I changed six.string_types for its Python 2 variant, basestring, removed the other two modules, optparse and sys, specially since Pythonista doesn't request the latter to collect arguments with sys.argv. I also hoped for a prettier outcome, so instead of a collection of div elements, I aimed for a better markup using ins, del and mark and made the output look great on your iPhone. This demanded some extra tweaking though.

Everything set, even a regex to remove empty paragraphs and highlights, I needed a way to display this HTML output, as Pythonista's console can't read the format.
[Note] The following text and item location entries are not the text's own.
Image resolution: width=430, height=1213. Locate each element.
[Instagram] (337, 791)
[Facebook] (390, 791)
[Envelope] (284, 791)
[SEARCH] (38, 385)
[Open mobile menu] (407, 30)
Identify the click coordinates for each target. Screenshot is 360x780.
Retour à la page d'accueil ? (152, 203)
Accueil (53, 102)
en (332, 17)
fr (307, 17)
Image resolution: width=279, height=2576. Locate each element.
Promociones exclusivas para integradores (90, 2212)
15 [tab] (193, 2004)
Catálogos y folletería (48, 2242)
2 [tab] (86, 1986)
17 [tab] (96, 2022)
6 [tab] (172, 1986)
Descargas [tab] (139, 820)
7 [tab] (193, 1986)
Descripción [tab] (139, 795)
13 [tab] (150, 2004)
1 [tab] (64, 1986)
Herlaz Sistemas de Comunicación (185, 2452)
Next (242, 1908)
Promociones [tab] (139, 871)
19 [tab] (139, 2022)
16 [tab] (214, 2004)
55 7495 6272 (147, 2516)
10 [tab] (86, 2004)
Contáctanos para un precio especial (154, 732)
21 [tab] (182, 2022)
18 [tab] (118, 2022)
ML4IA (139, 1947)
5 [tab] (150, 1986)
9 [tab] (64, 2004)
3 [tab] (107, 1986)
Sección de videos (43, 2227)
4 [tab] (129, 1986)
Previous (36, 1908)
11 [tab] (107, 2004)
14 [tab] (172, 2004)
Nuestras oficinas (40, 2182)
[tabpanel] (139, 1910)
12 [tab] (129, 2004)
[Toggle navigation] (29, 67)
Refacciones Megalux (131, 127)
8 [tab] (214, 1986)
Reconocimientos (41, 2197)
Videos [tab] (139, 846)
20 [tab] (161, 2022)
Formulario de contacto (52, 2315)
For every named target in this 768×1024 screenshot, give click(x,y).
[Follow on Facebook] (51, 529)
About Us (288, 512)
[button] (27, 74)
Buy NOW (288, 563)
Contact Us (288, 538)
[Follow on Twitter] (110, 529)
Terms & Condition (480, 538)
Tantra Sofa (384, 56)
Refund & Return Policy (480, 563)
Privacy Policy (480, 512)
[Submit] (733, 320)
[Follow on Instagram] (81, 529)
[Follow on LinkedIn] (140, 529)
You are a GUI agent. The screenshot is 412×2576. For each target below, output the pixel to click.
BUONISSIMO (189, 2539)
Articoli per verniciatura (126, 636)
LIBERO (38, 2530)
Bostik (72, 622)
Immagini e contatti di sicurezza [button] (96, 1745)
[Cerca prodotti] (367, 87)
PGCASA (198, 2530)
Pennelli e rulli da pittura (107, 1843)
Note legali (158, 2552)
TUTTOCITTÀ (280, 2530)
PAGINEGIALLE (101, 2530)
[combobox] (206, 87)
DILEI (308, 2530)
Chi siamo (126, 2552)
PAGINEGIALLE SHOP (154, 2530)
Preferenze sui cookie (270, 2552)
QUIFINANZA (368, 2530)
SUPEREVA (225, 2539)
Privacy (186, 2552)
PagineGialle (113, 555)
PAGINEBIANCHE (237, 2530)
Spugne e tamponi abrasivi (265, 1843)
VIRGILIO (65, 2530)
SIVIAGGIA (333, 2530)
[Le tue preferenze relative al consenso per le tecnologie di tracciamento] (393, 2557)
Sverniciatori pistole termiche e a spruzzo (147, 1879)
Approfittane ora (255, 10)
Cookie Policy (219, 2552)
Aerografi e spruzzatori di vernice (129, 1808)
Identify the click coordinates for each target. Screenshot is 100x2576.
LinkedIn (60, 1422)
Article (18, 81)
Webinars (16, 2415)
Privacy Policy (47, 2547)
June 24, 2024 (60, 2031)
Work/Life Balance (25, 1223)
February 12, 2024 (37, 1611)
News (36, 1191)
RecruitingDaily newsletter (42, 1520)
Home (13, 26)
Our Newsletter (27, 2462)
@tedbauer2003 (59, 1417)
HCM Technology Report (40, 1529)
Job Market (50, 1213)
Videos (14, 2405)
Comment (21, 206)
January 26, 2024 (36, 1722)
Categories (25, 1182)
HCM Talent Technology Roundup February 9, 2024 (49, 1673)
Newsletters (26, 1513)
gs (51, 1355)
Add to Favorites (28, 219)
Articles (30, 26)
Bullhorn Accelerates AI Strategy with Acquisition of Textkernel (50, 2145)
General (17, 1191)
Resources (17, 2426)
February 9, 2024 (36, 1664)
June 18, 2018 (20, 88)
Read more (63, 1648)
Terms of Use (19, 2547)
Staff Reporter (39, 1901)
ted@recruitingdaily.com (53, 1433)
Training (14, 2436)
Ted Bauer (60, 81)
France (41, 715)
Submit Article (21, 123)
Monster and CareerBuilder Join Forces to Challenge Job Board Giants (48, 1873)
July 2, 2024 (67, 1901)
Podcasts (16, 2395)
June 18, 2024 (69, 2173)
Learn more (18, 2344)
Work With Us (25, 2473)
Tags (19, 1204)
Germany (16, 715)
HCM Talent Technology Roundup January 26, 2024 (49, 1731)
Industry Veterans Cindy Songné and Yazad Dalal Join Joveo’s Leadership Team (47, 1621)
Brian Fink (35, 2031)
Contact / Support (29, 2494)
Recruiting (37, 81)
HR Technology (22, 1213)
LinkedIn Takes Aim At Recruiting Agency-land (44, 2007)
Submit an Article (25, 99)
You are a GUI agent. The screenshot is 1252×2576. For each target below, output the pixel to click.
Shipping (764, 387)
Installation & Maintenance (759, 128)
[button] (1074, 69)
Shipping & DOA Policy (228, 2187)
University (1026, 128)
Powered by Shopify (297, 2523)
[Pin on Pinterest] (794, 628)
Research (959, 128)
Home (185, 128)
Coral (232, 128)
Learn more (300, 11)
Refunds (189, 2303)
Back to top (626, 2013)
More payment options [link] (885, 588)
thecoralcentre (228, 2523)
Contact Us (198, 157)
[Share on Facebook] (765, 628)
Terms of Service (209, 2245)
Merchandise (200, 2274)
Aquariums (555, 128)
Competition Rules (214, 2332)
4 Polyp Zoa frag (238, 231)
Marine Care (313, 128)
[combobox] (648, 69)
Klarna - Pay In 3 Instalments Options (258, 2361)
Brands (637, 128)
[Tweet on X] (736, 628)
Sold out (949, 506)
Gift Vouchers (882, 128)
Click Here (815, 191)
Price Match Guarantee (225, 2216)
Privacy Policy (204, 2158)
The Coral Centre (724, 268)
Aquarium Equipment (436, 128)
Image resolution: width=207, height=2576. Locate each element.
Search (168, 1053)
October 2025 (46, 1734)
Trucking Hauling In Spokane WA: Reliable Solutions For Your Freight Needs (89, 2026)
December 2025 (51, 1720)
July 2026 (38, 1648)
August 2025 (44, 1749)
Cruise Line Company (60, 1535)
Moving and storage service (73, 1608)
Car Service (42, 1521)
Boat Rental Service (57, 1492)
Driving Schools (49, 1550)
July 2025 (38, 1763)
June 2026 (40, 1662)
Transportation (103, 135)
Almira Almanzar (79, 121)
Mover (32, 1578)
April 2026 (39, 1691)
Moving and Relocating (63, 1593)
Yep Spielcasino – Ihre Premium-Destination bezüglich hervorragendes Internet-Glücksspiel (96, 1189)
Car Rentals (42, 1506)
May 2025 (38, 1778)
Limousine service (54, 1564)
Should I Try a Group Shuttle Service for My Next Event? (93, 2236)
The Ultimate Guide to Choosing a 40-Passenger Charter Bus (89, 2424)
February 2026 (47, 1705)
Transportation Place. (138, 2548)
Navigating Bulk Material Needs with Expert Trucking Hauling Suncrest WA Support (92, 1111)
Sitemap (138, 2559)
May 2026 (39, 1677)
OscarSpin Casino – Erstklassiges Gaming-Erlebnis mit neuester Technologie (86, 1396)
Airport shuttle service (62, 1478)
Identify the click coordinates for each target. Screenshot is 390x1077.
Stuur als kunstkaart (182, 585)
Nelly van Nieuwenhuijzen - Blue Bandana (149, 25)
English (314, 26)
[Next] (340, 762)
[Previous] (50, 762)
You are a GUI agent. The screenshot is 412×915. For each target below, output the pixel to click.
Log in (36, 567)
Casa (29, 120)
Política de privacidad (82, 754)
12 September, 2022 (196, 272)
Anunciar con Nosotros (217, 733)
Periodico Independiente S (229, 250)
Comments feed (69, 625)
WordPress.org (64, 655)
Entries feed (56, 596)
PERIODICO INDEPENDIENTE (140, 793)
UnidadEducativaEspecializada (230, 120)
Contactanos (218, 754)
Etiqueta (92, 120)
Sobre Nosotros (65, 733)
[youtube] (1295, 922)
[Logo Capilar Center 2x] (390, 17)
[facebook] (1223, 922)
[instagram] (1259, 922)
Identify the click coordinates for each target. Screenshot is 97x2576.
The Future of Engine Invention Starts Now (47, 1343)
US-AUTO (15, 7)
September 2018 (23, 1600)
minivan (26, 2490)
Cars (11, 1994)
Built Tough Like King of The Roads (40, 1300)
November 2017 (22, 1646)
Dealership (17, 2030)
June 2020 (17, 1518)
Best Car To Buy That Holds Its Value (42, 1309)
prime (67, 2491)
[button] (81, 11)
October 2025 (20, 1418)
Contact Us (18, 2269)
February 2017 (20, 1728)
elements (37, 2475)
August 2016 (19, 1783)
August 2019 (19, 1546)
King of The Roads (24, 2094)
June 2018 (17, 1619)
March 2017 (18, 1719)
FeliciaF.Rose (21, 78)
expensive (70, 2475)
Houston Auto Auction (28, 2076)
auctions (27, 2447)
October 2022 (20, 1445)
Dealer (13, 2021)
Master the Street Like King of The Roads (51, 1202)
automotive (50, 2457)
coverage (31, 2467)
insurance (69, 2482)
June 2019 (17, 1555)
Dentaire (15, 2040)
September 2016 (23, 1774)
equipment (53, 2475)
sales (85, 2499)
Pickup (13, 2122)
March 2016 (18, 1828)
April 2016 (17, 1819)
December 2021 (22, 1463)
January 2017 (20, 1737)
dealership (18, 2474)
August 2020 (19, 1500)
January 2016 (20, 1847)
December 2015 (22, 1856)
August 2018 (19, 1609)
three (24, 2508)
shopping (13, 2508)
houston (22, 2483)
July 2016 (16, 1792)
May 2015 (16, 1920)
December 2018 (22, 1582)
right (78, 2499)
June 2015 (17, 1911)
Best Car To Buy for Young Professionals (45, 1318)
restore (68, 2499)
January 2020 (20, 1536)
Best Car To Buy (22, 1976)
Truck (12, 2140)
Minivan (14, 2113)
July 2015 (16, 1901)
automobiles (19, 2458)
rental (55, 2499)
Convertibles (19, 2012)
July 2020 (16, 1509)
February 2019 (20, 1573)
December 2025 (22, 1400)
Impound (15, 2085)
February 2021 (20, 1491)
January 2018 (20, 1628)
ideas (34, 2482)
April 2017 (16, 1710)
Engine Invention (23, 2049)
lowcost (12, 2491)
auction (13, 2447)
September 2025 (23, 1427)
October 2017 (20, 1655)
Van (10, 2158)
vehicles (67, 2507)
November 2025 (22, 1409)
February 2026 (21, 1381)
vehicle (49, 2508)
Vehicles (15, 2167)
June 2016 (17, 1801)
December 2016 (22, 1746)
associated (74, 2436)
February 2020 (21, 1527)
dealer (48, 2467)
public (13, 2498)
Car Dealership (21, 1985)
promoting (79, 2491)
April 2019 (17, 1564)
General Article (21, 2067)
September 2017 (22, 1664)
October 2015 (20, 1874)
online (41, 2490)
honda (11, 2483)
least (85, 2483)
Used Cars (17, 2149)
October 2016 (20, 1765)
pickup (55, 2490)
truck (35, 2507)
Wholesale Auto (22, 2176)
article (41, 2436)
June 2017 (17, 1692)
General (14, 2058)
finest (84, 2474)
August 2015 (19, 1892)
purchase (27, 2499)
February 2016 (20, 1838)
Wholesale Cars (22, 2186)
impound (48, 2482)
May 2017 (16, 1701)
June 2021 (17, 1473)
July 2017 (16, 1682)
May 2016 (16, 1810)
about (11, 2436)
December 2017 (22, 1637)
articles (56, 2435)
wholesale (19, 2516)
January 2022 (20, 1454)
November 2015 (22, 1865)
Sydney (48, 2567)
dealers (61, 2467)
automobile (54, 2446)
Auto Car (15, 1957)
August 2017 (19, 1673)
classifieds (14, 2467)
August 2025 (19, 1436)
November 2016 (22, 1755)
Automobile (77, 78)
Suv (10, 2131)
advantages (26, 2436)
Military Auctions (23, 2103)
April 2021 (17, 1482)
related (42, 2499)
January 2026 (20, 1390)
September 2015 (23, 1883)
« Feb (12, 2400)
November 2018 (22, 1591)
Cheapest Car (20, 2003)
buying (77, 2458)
First I thought of interacting with Textastic somehow, but this idea fell ashore. Then I was greeted by Dr. Drang's script to display weather information using a local server created by the BaseHTTPServer module, which is a pain in the ass, but was my finest asset.

The snippet I used is pretty much the same as Drang's, with a single fix to avoid the Address already in use error reported by the Doc, server.server_close().

Now all I needed was two objects to compare. So I went for Launch Center Pro for its [dropbox-text] parameter, however, I met a strange behavior where I couldn't use it twice, it would download the first text and trigger Pythonista. I found a way around by making LCP launch itself:

Compare Text:

launchpro://?url=pythonista%3A%2F%2FDiff%2Fdiff_dropbox%3Faction%3Drun%26argv%3D{{[dropbox-text]}}%26argv%3D%5Bdropbox-text%5D

We used this trick before to manually encode the parameters and cheat the way LCP interprets the variables. You may want to replace the Diff%2Fdiff_dropbox part because it is the location and name of my script. It reads: script diff_dropbox within the folder Diff, %2F is the slash separating both. If you leave it in your root folder, use only the name of the script.

I won't be naive and tell you this script is perfect, however, it brings a cool new functionality to your phone. The best part? Since the script uses just sys.argv to receive text, you can change the trigger to send clipboard, current document in Drafts or 1Writer and many other possibilities. And you thinking we had boundaries.